How to use SchemaSpy to Diagram a Named Instance
When installing Microsoft Sql Server, you have the option of installing it as a stand alone service or a named instance. In the event of a named instance, you would normally connect to it in your .Net code (or via Management Studio/Query Analyzer) as ServerName\InstanceName. For example, the default instance of a Sql Server 2005 Express Edition is localhost\SQLExpress. In order to connect to a named instance database with SchemaSpy, you do not need the Instance Name of the database (just the server name as if it wasn't an instance), and you have to use the database's TCP Dynamic Port instead of the typical 1433.
You can locate a named instance's dynamic port through the following steps:
- Open the Sql Server Configuration Manager application (either through the Programs Menu or a MMC Snap In)
- Expand the Sql Server 2005 Network Configuration element
- Click on the Protocols for "INSTANCE" where "INSTANCE" is the name of your named instance
- In the right pane, double click on TCP/IP
- In the TCP/IP Properties dialog that appears, click on the IP Addresses tab.
- Towards the bottom of the IP Addresses tab, you'll find the TCP Dynamic Ports value to use for SchemaSpy
The above steps were taken based on a local installation of SQL Server 2005 Express Edition. Your steps may vary depending upon configuration.
SchemaSpy is a tool that I have been using to help with some of the documentation pains that I have experienced on some of my personal and professional projects. Being able to add the command into a build script to automatically keep the documentation up to date is a huge time saver and is invaluable as people migrate onto the project(s).

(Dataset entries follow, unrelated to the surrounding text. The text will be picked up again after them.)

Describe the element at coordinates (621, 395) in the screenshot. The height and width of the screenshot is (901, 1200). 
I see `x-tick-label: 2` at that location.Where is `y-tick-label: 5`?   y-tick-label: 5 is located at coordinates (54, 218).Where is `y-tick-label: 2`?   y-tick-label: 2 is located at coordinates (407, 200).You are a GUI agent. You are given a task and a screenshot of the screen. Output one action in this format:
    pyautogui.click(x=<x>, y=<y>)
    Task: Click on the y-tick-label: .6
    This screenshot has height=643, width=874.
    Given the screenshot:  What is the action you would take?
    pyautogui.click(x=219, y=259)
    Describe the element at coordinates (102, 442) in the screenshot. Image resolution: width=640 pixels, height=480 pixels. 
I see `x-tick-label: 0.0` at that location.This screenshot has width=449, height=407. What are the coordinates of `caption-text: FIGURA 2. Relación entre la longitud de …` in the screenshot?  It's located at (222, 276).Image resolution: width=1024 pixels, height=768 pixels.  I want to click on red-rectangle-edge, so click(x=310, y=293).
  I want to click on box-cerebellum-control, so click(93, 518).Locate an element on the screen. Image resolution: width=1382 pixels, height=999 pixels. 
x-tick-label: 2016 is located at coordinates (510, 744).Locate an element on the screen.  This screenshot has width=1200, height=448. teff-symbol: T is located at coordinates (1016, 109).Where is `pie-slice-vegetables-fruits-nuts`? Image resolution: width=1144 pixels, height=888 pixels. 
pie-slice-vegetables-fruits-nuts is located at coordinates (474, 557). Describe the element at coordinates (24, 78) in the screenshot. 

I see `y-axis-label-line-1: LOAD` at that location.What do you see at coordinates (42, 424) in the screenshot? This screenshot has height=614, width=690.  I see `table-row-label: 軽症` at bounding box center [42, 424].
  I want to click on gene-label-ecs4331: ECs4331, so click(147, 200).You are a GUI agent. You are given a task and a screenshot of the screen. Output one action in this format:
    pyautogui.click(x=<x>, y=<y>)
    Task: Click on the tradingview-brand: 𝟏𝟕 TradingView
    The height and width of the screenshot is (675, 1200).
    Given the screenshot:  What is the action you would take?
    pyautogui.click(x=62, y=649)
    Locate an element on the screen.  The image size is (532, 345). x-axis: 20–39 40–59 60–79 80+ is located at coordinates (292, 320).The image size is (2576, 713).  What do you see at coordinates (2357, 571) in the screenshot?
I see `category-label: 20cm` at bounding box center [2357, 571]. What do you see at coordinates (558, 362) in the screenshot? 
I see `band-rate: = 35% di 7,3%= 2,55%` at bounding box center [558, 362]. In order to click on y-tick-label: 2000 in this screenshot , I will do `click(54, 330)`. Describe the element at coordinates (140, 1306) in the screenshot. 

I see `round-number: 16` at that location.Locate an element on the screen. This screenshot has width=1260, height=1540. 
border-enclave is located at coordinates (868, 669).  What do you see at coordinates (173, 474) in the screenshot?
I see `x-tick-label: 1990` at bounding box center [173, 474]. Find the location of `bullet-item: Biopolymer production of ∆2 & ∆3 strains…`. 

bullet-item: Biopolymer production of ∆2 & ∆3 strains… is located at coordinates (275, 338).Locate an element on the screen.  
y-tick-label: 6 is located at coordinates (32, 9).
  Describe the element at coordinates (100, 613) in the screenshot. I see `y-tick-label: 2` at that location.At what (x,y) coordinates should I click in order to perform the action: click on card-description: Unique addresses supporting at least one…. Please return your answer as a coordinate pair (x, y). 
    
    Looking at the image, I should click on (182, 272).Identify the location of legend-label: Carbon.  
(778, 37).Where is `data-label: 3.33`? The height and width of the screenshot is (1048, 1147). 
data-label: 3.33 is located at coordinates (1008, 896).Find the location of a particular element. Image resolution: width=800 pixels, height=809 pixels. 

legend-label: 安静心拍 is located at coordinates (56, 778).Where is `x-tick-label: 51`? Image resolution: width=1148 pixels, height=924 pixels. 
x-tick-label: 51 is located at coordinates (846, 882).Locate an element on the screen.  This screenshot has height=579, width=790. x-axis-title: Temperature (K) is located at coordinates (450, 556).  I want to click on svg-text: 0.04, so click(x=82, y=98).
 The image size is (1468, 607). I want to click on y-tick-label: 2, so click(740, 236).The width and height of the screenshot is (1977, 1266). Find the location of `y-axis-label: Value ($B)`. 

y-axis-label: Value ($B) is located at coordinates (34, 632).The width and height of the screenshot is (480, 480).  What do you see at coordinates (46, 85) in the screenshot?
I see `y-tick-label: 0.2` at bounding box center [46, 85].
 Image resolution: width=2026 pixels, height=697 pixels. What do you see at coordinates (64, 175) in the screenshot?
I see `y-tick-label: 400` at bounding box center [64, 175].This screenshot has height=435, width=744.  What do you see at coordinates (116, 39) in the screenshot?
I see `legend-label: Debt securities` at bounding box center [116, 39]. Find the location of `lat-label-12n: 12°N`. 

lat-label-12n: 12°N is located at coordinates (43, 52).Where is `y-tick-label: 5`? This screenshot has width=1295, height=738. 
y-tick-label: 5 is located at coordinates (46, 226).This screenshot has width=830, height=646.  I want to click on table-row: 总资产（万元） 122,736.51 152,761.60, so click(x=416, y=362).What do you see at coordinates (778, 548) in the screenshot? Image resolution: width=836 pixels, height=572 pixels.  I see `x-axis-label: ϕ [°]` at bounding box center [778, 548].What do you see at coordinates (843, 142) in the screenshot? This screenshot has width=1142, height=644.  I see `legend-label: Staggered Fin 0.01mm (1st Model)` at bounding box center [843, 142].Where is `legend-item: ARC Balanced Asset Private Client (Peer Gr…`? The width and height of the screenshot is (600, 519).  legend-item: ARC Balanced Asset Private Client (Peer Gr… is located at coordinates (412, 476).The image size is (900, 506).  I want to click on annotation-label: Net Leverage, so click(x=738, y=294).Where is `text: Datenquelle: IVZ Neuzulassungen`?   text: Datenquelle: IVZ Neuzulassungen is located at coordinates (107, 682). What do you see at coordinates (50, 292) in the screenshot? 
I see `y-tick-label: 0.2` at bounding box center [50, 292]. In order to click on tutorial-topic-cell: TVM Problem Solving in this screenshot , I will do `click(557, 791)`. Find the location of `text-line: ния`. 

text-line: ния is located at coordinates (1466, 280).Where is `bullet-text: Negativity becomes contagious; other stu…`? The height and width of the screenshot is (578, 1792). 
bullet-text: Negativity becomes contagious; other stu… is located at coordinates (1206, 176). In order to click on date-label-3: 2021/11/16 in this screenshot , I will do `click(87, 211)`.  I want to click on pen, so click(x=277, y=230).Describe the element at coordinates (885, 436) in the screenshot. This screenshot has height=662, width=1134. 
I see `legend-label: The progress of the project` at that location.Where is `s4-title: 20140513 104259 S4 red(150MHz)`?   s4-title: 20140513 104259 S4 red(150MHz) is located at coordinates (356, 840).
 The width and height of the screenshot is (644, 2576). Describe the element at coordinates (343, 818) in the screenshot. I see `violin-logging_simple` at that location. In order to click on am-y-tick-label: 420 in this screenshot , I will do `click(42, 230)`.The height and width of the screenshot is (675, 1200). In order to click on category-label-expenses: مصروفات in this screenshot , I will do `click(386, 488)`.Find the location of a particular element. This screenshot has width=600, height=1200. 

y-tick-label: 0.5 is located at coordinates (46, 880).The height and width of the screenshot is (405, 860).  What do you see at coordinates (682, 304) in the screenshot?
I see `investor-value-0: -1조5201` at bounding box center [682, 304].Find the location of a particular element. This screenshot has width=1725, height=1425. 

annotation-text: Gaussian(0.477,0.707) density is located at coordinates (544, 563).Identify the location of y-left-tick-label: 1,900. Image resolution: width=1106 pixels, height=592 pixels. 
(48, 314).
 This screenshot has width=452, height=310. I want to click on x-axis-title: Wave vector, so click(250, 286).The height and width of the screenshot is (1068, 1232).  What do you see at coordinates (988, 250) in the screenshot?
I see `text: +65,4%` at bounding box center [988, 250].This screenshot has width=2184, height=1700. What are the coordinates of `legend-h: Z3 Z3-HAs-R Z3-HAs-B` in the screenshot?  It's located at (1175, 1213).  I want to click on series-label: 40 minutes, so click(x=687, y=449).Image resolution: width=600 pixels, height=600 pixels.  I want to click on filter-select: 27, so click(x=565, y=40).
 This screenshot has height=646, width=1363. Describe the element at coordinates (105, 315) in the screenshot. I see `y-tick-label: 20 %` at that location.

I hope you find it as useful as I have, and to assist further, I have added a simple step by step guide to setting up and begin using SchemaSpy below.
- Install the Java Runtime Environment version 1.5 or higher if it is not already installed.
- Install Graphviz Diagramming Engine.
- Download the SchemaSpy jar file.
- Download the JTDS v1.2 driver and place the jar file in the C:\Program Files\Java\Shared\JTDS directory.
- Obtain User Login Credentials with the proper permissions to read the schema for the database you will be documenting if integrated authentication is not available.
- Obtain the TCP Dynamic Port if the database you are accessing is a named instance.
- Open a command window and navigate to the location of the SchemaSpy jar file.
- Execute the SchemaSpy jar file using the proper command line parameters.